Everything in the paragraph above the PNAS link is a quote.
And sorry – that’s 2000 times more computing power.
It looks like everyone agrees internal variability is not zero and is put at around +/-0.1 C in all these studies including Steinman et al. (2015). http://www.meteo.psu.edu/holocene/public_html/Mann/articles/articles/SteinmanEtAlScience15.pdf
Natural variability which is internal variability plus solar and volcanic forcing changes may bump this up to +/- 0.2 C. The temperature rise has been 1.0 C which is five standard deviations above this variability.
Jim, without an explanation of what caused temperature changes in the past there is no hope of pinning down a figure.
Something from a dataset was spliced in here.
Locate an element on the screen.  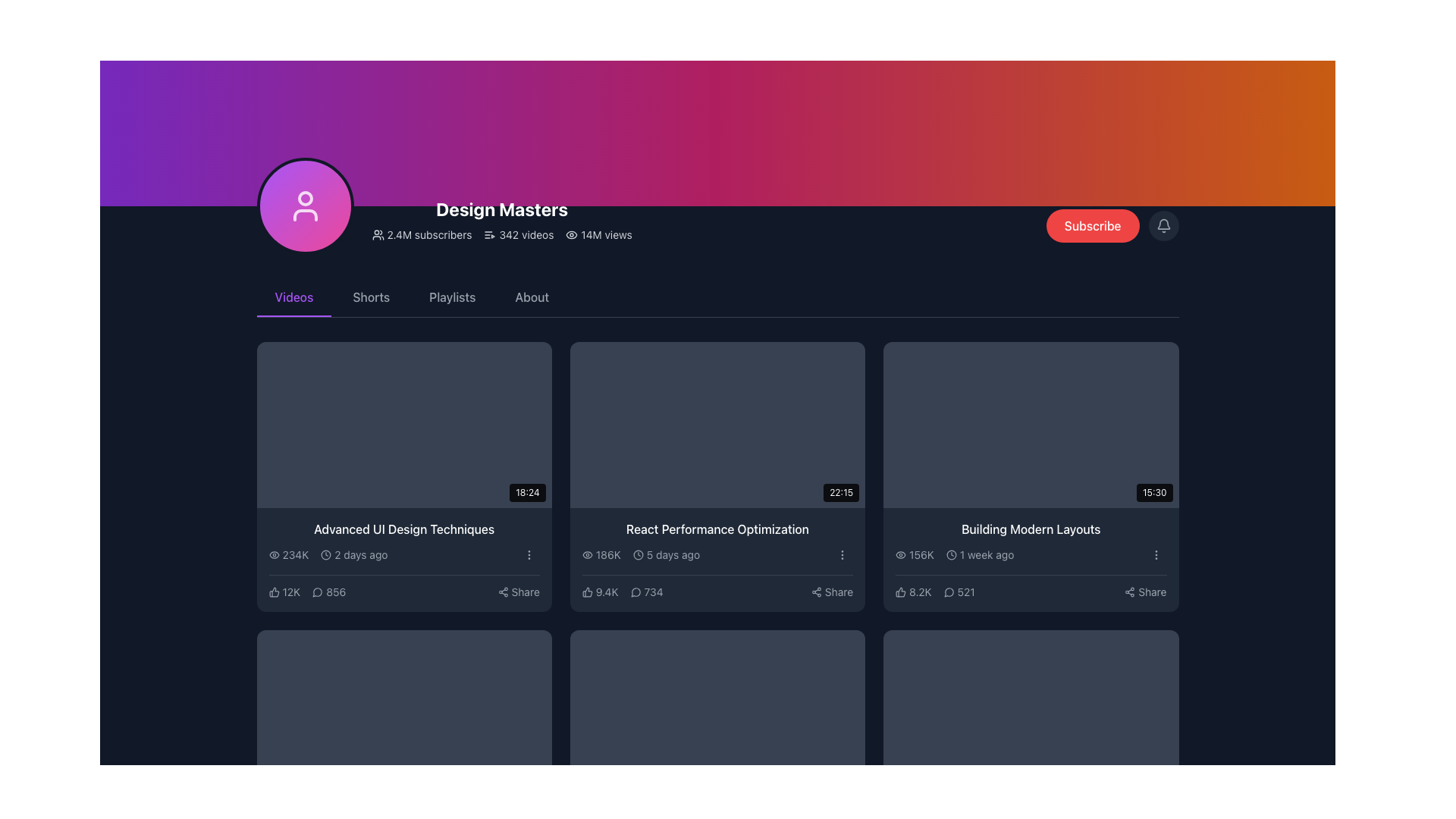
the text label displaying 'React Performance Optimization' located in the second content card under the 'Videos' section is located at coordinates (717, 529).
I’m pleased that alarmists have now discovered clouds and that climate of the earth has varied over the aeons even before man evolved.
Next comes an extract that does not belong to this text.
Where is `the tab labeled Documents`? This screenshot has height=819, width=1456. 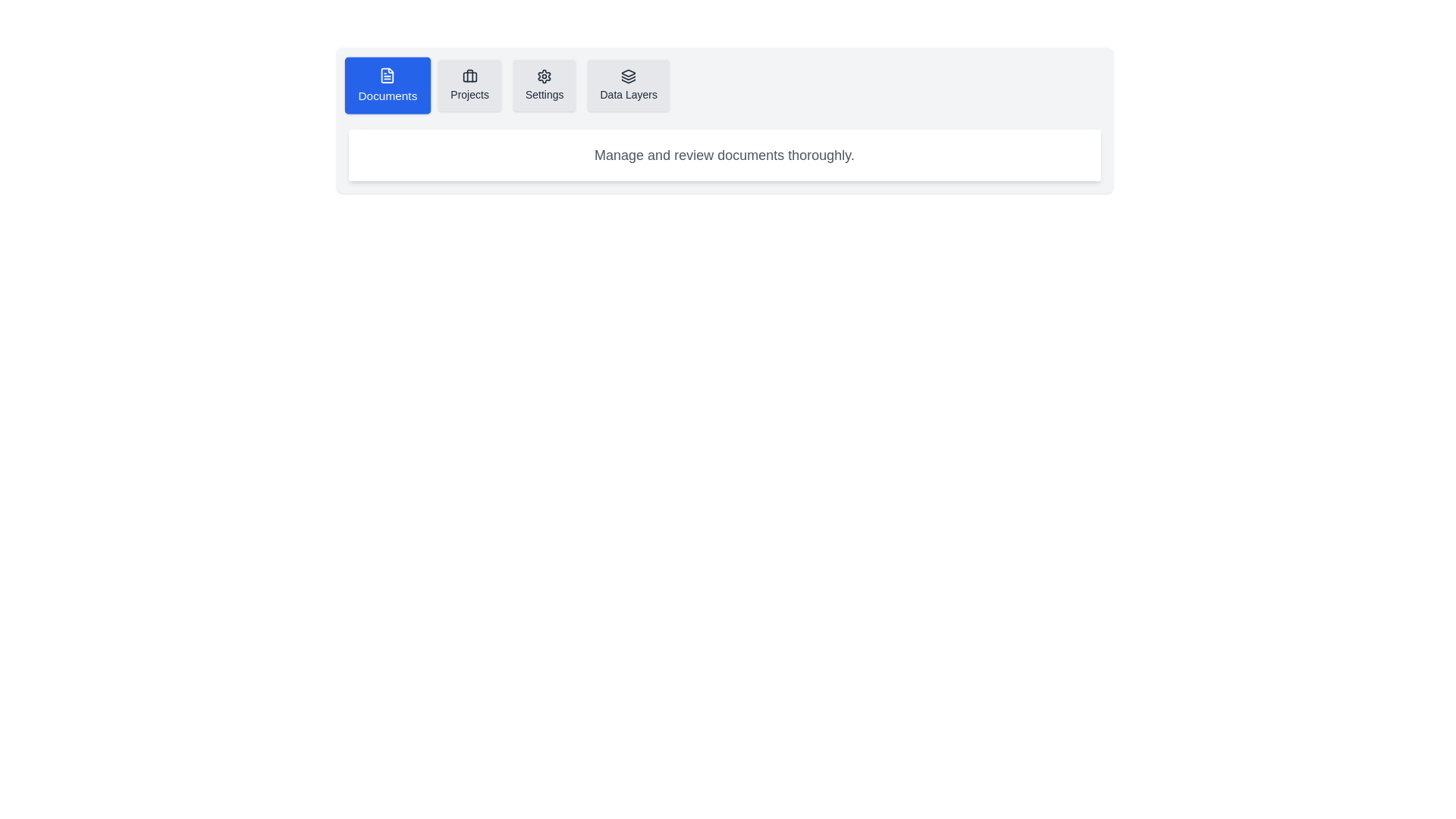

On the other hand alarmists are only taking the first baby steps in acknowledging that the CAGW assumptions were woefully wrong.
The paper says it is about 0.1 for the AMO and 0.1 for the PMO in the Northern Hemisphere. And these two are linked via the polar annular mode. The quote I provided says most of the early century warming and some of the late century was quite natural – as well as the mid century cooling.
There is no chance that this is a strictly periodic mechanism oscillating around a rising trend. The frequency and intensity of El Nino will decline from a 20th century peak this century.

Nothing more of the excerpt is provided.